The Risk: The “Google Maps” Effect

We’ve already seen this happen with navigation. Before GPS, we built mental maps of our cities. Now, many of us feel helpless without Google Maps, even in our own neighborhoods. We offloaded that skill, and our brains stopped maintaining it.

If we offload critical thinking and writing to AI, we risk graduating a generation of students who can recognize a good answer but cannot create one from scratch. We risk creating graduates who are technically efficient but intellectually fragile.

The Solution: Bring Back the “Viva” (The Oral Defense)

So, how do we fix this as a university? Banning AI is like trying to ban calculators.. It’s impossible and unhelpful.

Instead, we need to change what we value. We need to move from grading the paper to grading the person.

The most strategic shift we can make is to reintroduce a modern, scaled-down version of the Viva Voce (Oral Defense).

How it works:

  1. Submit the work: The student submits their essay or coding project (which may or may not have been assisted by AI).
  2. The Defense: The grading process includes a brief, 5-10 minute face-to-face chat with the professor or teaching assistant.
  3. The Question: “Walk me through how you reached this conclusion,” or “Explain why you chose this specific argument over that one.”
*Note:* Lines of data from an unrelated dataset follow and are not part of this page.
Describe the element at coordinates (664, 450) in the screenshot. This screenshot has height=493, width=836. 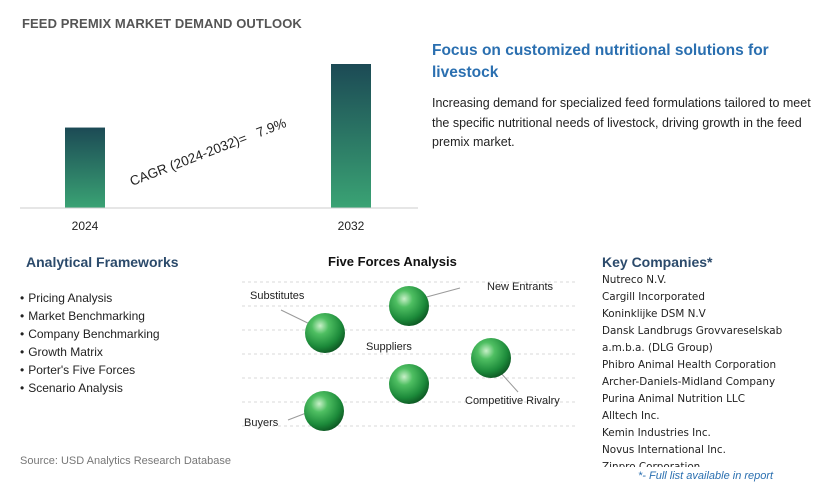
I see `list-item: Novus International Inc.` at that location.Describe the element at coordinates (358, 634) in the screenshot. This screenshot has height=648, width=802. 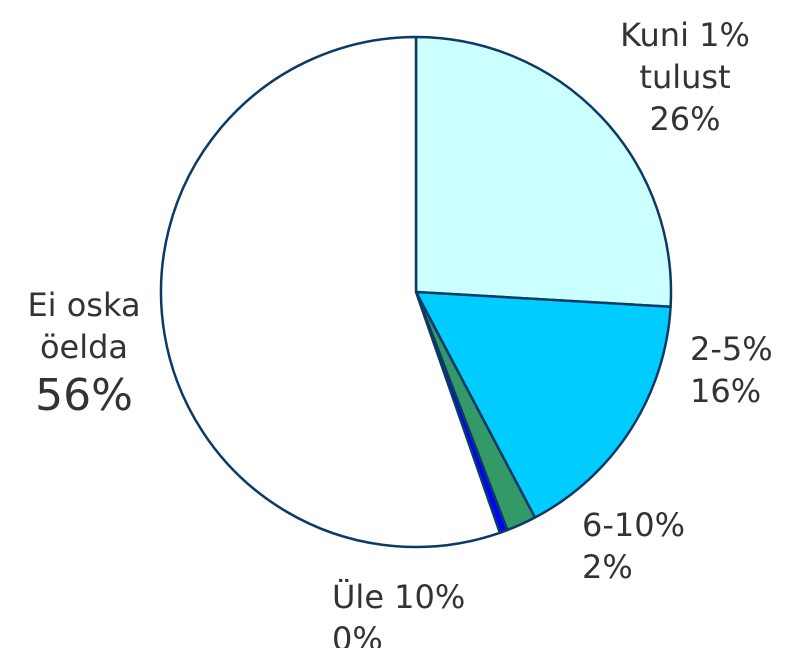
I see `value-label: 0%` at that location.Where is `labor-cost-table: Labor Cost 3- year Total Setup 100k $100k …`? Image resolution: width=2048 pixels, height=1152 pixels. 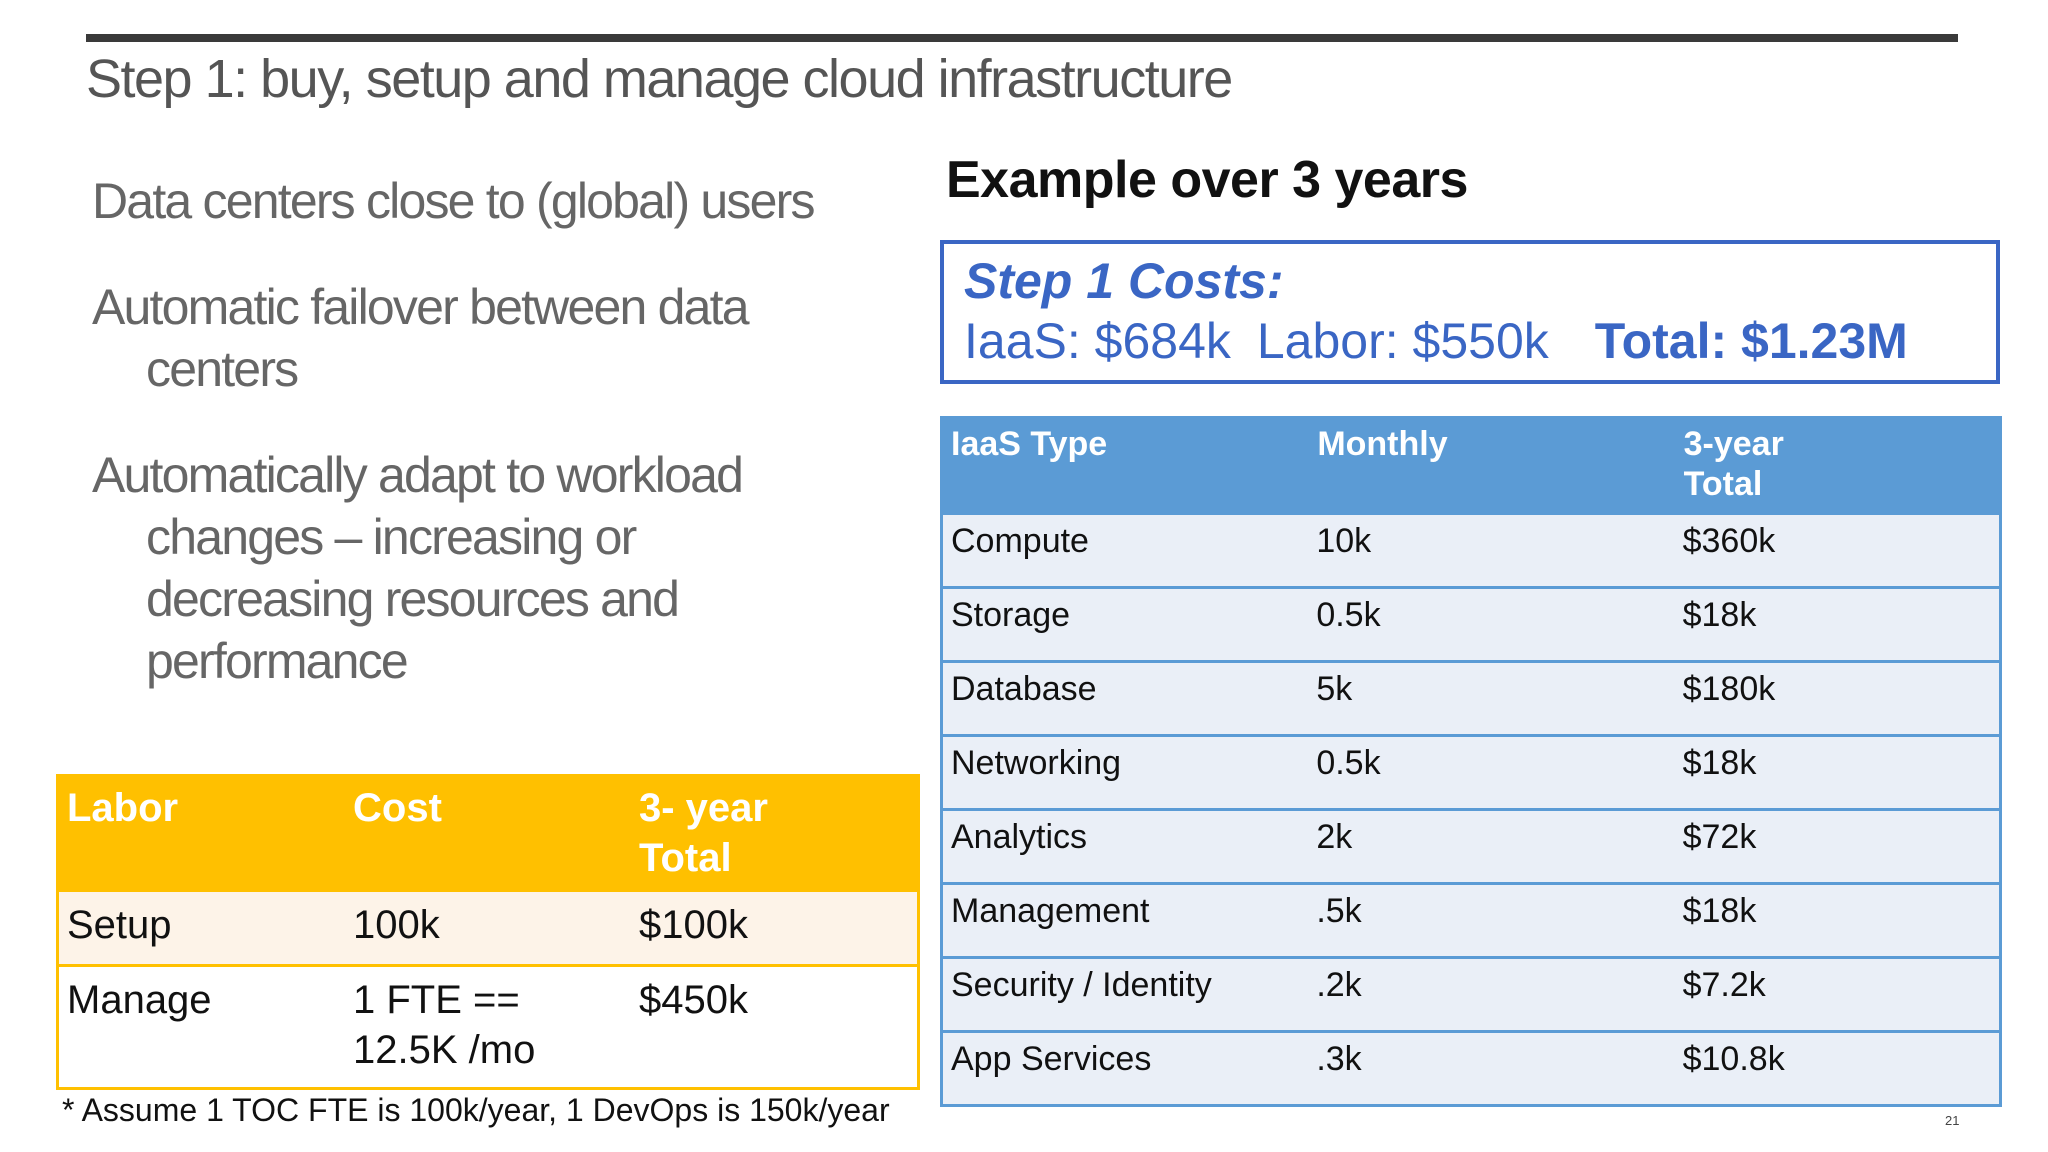 labor-cost-table: Labor Cost 3- year Total Setup 100k $100k … is located at coordinates (488, 932).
If the student wrote the paper (even with AI help) and deeply understands it, they will pass the defense easily. If they generated it blindly, they will freeze.

The Bottom Line

We are not here to police technology. We are here to build human intelligence. By shifting our focus back to human explanation, we ensure that even if the student uses a “robot” to help spot the weights, they are still the ones doing the heavy lifting.